Hacker News new | ask | show | jobs
by vaibhavsagar 1481 days ago
Doing a hashmap lookup is already very much like using a bloom filter: for any addressing scheme, if an element exists at a particular location, then either the key exists or it's a false positive. If no element exists, then there's no way the key exists. Adding an extra bloom filter would then come down to trading off space usage against a different probability of false positives, in addition to an extra lookup, and I think one would have to contrive an extremely unlikely scenario for it to make sense.
1 comments

Sometimes "Does anything in this category exist?" is constantly needed and must be as fast as possible - especially if the answer is often "No", while "What is it exactly?" is more rarely needed and it's OK that it's slower.

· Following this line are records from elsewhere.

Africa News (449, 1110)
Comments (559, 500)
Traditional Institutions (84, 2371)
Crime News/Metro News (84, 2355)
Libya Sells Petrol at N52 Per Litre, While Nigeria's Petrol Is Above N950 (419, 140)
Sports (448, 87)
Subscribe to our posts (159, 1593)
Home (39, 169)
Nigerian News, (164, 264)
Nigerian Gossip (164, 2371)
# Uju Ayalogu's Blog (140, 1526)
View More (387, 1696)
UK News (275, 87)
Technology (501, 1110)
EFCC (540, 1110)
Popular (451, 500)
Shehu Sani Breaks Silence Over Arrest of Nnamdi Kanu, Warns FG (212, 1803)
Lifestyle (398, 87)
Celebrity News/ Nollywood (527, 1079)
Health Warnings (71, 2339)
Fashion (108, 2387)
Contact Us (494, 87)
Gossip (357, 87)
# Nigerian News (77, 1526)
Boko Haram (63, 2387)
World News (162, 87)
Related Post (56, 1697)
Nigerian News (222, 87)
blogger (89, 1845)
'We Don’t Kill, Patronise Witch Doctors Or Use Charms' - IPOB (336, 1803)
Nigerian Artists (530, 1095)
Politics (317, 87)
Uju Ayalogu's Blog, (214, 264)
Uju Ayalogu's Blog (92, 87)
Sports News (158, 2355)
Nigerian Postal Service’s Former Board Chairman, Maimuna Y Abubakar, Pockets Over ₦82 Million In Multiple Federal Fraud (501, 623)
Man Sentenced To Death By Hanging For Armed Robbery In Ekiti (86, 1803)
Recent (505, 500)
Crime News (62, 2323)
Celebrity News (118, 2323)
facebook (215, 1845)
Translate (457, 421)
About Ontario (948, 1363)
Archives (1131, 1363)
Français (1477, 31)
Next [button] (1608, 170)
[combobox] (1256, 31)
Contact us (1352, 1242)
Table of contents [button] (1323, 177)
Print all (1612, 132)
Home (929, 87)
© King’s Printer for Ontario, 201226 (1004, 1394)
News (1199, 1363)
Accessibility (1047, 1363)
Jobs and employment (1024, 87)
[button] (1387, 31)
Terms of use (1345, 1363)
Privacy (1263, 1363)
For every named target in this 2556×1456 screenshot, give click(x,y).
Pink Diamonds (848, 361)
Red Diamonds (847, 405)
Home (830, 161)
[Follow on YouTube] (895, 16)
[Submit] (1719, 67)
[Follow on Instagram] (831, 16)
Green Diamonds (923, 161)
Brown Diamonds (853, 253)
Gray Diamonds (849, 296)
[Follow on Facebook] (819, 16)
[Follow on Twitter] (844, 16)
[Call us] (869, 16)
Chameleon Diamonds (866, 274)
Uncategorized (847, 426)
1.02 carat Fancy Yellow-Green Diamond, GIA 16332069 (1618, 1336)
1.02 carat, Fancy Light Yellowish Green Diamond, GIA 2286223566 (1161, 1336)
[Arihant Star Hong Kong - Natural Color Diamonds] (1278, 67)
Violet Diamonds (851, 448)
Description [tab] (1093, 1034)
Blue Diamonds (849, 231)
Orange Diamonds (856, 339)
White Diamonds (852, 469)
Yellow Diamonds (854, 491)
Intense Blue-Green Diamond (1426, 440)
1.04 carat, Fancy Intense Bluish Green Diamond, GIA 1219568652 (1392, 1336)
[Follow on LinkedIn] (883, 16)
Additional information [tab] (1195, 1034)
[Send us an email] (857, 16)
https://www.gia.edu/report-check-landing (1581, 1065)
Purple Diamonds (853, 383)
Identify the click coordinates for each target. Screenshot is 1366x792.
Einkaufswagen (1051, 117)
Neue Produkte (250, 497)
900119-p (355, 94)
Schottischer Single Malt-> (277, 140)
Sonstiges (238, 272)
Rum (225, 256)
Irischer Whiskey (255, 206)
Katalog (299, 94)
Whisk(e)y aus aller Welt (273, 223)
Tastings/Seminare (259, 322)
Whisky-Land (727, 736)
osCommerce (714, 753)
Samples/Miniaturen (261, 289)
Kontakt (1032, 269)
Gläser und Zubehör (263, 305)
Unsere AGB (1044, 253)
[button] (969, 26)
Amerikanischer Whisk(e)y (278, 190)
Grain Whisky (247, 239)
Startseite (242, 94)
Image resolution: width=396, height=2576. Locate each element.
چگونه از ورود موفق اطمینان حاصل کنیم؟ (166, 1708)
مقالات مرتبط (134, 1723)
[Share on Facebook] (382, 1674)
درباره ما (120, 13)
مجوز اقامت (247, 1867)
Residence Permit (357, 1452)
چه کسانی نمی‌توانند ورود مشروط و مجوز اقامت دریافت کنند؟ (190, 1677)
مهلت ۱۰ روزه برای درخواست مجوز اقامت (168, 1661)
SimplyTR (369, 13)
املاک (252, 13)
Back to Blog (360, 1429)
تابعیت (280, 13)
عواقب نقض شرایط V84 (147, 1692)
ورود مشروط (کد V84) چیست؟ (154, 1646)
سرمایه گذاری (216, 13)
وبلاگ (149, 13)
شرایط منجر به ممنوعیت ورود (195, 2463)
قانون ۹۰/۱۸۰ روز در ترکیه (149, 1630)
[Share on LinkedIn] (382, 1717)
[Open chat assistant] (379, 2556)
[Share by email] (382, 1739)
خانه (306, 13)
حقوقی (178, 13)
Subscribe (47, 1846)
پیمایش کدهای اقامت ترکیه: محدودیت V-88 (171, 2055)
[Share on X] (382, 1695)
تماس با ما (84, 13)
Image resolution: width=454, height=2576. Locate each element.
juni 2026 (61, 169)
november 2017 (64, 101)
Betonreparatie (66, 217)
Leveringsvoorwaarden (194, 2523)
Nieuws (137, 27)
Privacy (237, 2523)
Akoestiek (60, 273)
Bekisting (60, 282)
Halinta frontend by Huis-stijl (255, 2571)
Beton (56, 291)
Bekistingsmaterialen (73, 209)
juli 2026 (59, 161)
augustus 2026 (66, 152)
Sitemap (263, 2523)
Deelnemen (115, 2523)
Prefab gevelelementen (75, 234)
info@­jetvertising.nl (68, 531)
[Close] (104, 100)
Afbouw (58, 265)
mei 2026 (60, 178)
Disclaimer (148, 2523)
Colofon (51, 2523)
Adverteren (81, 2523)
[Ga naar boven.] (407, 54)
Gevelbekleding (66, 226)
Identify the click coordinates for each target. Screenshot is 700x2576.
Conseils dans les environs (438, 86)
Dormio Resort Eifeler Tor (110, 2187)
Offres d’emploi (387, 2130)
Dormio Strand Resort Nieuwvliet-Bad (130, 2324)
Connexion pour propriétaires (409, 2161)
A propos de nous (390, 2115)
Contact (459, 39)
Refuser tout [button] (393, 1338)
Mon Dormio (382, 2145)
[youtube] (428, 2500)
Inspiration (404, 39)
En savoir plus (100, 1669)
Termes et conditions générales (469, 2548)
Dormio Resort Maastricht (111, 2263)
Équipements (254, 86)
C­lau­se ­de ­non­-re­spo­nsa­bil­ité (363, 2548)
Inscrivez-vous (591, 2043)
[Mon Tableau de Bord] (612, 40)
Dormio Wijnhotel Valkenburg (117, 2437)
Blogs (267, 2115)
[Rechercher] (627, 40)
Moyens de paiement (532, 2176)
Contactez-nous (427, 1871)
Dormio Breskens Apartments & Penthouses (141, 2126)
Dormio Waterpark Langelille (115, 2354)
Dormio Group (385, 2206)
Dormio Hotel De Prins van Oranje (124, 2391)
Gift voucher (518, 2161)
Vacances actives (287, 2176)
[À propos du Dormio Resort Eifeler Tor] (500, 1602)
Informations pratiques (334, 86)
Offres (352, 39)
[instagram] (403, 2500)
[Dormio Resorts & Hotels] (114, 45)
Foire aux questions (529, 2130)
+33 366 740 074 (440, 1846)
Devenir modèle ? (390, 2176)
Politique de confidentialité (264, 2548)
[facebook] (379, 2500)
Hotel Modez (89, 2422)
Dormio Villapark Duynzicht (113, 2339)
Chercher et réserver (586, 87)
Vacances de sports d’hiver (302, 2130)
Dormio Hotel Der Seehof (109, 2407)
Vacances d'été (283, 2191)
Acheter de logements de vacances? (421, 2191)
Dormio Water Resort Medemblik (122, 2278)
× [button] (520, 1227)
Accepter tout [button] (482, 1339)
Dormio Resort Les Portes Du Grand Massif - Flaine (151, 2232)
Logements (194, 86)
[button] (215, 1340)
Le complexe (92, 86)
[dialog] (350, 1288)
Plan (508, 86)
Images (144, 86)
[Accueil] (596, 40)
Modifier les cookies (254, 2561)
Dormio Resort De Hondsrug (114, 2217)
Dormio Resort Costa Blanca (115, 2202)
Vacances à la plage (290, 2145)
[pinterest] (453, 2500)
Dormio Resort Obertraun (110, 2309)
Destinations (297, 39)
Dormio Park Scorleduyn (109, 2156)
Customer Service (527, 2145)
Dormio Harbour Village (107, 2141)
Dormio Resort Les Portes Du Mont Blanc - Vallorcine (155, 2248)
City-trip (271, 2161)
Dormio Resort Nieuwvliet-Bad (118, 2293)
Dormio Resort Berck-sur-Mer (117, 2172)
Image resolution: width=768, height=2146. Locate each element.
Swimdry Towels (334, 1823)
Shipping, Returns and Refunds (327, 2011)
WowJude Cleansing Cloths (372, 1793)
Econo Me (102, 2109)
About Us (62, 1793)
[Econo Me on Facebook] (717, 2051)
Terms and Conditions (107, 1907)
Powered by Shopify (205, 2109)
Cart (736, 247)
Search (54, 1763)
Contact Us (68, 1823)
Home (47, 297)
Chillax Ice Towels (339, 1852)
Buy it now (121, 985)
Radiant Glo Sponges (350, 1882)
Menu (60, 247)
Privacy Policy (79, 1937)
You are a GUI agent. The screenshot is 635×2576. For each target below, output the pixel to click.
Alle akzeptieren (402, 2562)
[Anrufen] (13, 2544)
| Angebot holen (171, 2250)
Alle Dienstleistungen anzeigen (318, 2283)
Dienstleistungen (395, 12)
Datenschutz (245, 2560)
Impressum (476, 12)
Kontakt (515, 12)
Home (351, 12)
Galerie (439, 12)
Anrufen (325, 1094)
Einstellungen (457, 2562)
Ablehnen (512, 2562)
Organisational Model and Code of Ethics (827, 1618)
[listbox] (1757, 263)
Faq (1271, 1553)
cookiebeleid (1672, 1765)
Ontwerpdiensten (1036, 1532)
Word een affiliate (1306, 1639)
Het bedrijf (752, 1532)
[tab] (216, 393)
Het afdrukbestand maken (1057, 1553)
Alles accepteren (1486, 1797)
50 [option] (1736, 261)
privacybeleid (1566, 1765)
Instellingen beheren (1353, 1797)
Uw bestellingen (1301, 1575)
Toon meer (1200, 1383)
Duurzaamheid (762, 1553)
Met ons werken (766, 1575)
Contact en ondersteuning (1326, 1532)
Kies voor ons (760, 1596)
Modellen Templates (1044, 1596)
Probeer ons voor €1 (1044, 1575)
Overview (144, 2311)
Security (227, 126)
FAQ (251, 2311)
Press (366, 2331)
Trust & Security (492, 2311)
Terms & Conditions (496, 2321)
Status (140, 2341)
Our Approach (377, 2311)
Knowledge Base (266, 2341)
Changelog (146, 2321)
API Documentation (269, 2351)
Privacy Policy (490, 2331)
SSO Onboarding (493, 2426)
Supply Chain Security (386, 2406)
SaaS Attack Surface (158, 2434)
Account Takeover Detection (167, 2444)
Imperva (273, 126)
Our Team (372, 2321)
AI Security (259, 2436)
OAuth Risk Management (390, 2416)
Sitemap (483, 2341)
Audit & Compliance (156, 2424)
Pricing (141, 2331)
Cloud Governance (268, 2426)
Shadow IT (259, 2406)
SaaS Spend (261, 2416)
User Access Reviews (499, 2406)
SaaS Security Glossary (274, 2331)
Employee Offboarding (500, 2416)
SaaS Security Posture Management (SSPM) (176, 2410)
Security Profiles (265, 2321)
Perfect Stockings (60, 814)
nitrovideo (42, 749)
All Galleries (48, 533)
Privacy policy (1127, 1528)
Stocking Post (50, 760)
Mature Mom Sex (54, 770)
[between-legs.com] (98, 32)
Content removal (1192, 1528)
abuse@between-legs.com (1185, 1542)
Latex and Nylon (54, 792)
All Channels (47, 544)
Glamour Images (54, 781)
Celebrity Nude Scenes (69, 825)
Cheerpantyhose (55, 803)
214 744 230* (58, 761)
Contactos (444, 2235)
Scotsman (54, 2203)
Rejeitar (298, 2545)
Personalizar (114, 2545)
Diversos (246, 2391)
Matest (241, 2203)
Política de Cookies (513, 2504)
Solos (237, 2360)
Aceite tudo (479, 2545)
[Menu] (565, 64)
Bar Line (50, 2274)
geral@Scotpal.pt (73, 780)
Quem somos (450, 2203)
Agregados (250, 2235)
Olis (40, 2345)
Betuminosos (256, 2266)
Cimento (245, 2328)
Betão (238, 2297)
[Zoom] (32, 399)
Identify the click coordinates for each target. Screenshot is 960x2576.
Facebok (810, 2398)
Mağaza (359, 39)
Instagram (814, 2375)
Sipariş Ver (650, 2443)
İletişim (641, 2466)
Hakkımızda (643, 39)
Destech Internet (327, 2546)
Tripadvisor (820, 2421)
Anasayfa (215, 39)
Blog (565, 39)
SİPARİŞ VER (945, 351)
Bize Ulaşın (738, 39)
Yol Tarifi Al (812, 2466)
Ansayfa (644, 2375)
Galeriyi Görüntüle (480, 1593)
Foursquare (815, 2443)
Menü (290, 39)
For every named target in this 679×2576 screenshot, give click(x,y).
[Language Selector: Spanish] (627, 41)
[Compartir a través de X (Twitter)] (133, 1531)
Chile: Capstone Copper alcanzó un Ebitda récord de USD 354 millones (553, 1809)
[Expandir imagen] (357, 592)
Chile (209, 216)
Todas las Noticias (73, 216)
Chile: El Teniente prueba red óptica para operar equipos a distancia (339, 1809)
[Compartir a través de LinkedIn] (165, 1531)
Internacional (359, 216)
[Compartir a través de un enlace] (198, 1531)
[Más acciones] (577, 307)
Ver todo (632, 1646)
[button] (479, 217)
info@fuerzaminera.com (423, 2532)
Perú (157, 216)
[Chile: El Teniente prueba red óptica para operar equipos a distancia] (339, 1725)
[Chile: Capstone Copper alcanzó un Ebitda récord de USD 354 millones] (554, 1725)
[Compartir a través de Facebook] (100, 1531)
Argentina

The Bloom filter gives you quick "No" answers for much less size than a hash table, in exchange for not being able to answer the second question at all.

We built distributed database software, years ago when 40GB was a lot of data, and that used Bloom filters so that if you asked "Show me everything about vaibhavsagar, tialaramex, dang, and celeritascelery" it could do a Bloom filter check, identify that there isn't any data about celeritascelery and dang and immediately cut in half the work to be done, before going to the disk to pull in actual hash tables where records for tialaramex and vaibhavsagar would exist if the positive from the Bloom filter wasn't a false positive.

The UX is nice too because it can make typos instant. For every municipality in Texas, show me the CesusCount. Instant zero records. Oh, right, not CesusCount I wanted CensusCount with an N.